### Your assignment
Scan the entries for lines with the word "next", then copy those lines.

Segment Start: Supplied data

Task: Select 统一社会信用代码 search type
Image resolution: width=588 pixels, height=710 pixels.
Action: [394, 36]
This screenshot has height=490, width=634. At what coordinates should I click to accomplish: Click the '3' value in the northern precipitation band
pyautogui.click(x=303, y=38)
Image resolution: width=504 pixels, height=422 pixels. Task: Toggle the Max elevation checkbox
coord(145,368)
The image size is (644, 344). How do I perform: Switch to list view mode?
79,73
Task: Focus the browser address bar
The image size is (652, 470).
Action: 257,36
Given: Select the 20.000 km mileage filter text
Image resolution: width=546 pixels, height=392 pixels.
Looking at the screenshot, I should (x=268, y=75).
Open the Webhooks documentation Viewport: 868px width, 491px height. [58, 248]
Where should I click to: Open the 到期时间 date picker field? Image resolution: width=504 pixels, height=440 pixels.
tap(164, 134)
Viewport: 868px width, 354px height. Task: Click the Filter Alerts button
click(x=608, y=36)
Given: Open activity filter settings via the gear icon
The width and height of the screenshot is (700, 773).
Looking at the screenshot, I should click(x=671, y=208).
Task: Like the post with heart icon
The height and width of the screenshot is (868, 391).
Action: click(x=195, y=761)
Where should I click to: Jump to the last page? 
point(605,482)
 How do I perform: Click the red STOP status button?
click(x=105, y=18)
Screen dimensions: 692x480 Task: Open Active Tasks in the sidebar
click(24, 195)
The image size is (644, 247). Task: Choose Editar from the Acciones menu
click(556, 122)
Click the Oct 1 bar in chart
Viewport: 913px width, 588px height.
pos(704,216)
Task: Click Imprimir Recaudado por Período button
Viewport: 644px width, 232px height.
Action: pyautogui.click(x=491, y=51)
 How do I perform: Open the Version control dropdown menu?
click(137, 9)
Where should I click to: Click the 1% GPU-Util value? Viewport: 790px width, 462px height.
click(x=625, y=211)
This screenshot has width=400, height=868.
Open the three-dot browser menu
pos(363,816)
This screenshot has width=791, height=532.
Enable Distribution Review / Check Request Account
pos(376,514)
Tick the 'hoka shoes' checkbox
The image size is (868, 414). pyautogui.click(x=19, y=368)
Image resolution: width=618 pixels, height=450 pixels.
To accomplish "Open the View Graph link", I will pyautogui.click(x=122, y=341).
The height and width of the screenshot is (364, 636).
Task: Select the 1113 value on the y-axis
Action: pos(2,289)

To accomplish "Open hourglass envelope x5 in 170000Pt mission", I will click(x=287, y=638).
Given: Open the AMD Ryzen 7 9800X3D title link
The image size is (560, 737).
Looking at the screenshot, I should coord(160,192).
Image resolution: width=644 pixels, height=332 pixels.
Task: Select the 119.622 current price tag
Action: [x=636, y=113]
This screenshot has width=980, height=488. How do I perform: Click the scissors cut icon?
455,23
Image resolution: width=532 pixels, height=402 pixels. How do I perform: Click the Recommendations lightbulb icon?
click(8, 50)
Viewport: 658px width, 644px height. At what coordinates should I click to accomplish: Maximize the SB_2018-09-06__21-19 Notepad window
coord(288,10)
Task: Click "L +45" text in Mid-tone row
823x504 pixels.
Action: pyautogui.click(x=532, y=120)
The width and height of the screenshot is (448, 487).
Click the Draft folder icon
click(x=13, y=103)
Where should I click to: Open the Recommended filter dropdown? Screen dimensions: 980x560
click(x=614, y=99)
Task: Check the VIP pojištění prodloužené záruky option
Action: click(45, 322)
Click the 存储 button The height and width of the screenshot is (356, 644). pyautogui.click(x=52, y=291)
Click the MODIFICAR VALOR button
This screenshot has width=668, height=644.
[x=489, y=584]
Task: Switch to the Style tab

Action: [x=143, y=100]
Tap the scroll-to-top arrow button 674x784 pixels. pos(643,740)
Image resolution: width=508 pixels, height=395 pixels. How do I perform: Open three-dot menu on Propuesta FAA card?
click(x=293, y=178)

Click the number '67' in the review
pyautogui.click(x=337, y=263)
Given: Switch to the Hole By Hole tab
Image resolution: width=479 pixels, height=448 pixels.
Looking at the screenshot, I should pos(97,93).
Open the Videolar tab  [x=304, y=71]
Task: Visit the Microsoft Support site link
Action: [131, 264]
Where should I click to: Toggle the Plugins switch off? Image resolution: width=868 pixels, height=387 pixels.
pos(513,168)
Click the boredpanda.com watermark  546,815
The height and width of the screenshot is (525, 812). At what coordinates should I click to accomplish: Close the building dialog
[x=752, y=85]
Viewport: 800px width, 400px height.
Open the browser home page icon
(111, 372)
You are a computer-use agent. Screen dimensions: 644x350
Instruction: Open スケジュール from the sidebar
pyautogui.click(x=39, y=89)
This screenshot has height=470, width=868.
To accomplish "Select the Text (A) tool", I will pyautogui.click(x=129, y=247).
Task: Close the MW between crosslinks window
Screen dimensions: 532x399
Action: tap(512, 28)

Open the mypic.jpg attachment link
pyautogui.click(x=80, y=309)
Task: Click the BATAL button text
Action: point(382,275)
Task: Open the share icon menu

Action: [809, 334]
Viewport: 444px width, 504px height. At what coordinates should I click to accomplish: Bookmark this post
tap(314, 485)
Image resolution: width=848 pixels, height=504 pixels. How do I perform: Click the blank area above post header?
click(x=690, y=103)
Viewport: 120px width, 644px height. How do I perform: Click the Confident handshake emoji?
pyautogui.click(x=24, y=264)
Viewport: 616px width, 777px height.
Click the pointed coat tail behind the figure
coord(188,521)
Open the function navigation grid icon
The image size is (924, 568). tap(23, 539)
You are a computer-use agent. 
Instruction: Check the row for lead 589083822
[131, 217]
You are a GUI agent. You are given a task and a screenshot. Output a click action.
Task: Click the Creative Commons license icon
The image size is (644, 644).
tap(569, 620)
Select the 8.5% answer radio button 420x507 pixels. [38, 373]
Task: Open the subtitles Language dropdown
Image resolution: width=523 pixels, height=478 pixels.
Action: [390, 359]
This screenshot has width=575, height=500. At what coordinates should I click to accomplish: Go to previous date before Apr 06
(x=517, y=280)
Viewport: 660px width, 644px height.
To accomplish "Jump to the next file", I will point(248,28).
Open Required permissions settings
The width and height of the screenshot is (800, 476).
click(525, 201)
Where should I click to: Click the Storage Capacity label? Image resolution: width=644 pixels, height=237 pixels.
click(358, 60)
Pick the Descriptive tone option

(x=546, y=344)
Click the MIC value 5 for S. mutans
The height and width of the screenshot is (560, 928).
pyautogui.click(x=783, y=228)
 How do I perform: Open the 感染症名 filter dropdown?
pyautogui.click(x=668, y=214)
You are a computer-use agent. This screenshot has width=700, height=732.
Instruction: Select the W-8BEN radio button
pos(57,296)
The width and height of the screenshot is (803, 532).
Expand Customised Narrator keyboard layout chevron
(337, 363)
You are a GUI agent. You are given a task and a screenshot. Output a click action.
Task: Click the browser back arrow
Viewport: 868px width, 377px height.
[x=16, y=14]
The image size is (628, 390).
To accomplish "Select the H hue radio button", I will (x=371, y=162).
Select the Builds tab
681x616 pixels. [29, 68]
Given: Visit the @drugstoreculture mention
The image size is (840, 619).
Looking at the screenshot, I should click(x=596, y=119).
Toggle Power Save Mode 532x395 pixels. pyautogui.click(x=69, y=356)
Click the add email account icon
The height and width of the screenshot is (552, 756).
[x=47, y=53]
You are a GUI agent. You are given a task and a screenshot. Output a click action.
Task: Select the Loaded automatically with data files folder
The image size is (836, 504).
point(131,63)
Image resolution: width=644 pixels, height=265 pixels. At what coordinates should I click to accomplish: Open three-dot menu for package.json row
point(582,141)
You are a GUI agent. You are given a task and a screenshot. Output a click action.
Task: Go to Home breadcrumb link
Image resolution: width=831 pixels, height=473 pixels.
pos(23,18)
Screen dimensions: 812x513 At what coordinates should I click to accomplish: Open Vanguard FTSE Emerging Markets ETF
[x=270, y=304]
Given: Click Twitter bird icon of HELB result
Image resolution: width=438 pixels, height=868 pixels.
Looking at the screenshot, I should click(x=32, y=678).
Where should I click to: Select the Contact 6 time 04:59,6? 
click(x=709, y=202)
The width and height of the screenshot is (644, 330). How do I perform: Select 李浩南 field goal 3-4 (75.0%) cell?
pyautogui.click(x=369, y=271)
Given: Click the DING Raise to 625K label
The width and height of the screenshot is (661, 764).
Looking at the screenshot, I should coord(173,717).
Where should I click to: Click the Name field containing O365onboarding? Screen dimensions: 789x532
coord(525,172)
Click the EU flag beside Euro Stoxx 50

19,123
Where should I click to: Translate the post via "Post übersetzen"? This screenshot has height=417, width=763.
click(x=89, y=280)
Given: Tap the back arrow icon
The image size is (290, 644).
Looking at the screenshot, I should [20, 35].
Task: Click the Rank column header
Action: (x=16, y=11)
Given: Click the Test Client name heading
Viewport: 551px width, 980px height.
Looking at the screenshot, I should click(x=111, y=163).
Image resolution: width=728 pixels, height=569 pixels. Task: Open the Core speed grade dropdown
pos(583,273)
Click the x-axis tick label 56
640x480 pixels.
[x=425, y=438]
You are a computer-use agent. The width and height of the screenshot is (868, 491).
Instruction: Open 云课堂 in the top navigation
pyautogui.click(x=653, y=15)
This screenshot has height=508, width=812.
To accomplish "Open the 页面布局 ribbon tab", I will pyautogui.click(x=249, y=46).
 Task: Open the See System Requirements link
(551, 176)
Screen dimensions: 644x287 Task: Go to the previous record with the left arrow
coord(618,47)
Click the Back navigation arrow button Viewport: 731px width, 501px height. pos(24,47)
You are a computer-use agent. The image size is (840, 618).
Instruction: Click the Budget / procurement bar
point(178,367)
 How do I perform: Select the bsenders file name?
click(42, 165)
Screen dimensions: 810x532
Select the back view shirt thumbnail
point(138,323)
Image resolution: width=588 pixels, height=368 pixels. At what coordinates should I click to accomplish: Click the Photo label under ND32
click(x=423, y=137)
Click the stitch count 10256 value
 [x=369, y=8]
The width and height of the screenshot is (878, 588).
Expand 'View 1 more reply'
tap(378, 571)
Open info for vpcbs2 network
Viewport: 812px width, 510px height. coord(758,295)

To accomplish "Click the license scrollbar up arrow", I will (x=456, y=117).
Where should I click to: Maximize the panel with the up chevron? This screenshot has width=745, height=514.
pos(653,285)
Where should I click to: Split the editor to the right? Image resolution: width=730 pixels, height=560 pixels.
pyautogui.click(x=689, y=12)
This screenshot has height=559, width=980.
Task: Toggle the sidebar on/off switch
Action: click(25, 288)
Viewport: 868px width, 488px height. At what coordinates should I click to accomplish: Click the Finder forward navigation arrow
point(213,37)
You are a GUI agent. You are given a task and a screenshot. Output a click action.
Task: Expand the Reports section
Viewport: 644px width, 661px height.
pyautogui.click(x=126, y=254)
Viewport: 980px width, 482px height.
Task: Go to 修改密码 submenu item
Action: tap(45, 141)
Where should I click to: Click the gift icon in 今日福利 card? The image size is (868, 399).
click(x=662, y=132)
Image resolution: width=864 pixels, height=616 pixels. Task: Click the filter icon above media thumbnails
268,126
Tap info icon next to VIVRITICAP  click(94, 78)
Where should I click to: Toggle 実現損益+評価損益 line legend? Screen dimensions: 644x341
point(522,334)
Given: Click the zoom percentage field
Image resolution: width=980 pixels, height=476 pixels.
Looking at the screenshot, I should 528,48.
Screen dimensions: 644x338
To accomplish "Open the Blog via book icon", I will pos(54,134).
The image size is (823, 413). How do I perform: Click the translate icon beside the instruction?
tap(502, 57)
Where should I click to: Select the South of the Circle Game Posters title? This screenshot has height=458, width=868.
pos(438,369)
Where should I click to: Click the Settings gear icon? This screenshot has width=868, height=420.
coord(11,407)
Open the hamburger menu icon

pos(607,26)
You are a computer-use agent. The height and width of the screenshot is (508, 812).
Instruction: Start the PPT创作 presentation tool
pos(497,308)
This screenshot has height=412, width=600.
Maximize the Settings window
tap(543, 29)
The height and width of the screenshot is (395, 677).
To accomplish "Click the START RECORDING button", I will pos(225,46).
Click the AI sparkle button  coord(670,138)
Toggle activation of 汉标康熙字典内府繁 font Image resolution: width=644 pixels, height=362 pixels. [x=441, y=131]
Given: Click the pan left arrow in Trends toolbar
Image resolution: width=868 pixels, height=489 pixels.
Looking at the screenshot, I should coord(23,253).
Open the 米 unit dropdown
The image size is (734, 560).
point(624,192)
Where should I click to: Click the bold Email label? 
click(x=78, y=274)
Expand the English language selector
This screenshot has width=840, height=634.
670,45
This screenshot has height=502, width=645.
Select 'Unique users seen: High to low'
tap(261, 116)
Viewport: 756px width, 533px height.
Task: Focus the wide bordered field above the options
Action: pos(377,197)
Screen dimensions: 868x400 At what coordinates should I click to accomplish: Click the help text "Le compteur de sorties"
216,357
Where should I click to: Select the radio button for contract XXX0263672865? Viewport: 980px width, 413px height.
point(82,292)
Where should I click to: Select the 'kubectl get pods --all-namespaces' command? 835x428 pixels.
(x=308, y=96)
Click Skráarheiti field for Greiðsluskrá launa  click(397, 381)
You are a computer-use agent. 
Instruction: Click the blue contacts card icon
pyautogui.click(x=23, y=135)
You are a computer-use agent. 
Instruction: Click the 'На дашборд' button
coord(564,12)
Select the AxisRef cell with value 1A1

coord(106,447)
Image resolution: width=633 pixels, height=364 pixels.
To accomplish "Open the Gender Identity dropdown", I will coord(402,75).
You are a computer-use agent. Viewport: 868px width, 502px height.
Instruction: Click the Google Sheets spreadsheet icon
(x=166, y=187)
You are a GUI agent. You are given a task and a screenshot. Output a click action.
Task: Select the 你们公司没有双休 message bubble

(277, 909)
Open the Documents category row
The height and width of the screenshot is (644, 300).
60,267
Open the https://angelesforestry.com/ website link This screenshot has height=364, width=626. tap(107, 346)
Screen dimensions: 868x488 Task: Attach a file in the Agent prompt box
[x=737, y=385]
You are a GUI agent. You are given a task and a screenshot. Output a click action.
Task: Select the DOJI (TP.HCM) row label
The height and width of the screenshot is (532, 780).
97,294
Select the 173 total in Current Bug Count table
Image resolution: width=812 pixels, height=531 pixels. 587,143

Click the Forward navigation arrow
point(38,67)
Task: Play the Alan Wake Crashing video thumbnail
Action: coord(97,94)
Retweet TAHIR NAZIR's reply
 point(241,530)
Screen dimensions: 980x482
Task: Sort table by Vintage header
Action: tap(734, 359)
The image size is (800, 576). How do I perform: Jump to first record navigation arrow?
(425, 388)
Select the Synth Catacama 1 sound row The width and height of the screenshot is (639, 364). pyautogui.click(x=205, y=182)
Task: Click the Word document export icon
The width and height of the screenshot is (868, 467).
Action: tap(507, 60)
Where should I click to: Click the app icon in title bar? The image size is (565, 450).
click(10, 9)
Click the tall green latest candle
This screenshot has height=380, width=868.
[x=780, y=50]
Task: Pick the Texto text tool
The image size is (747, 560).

Segment End: Supplied data

### Your response
To accomplish "Jump to the next file", I will point(248,28).
Tap info icon next to VIVRITICAP  click(94, 78)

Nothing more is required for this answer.